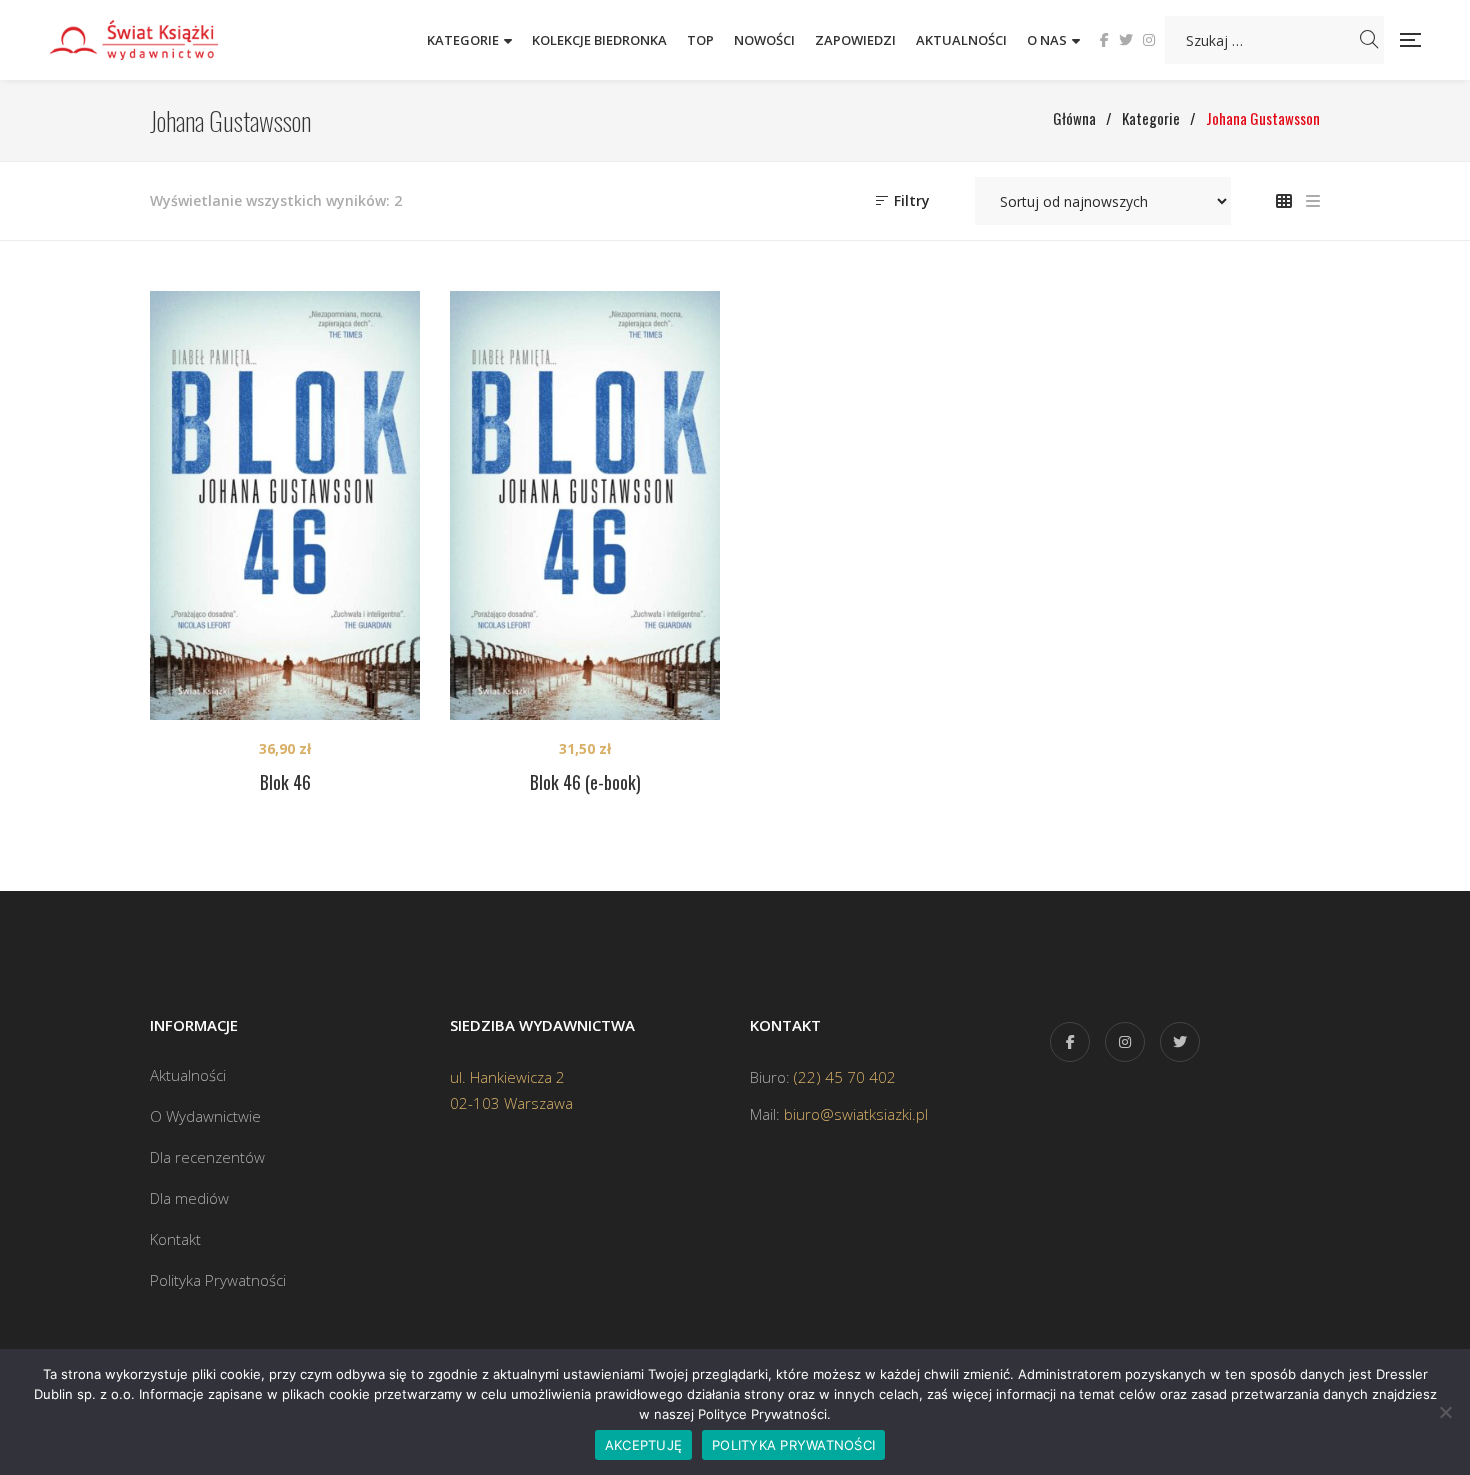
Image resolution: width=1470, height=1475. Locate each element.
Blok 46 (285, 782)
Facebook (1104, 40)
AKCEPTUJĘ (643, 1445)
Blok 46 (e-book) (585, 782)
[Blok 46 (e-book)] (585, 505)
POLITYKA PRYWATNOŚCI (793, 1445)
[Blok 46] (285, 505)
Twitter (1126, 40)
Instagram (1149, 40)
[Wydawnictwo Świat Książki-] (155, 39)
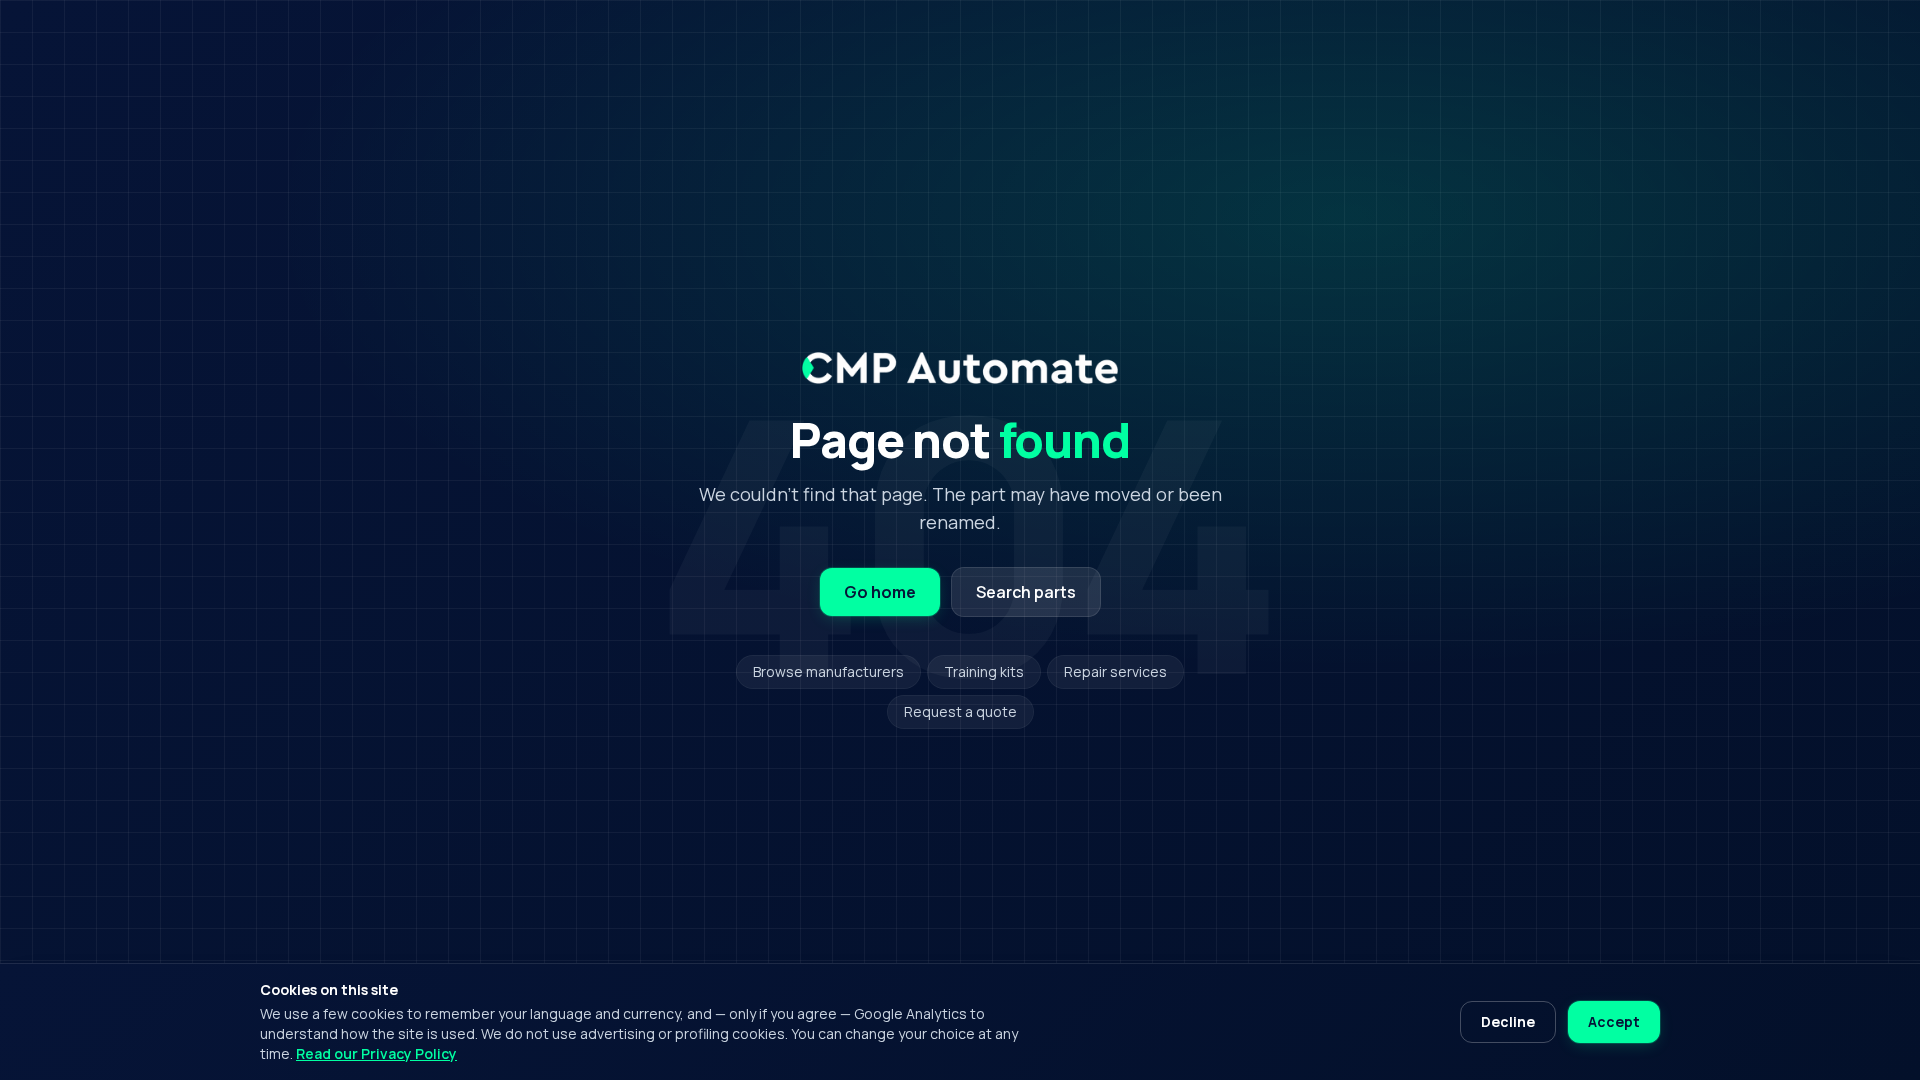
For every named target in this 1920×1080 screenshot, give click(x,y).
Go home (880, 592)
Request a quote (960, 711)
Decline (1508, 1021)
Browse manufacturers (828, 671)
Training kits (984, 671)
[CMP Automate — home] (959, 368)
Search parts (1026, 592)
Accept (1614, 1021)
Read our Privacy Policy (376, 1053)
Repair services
■ ■ ■ ■ ■
[EXERCISE REQUIREMENTS]
Return exactly the lines that appear in the data above between the line containing "POLITYKA PRYWATNOŚCI (793, 1445)" and the line containing "Training kits (984, 671)", both of which are included, and leave the pictures out.

[SOLVED PROBLEM]
POLITYKA PRYWATNOŚCI (793, 1445)
[Blok 46] (285, 505)
Twitter (1126, 40)
Instagram (1149, 40)
[Wydawnictwo Świat Książki-] (155, 39)
For every named target in this 1920×1080 screenshot, give click(x,y).
Go home (880, 592)
Request a quote (960, 711)
Decline (1508, 1021)
Browse manufacturers (828, 671)
Training kits (984, 671)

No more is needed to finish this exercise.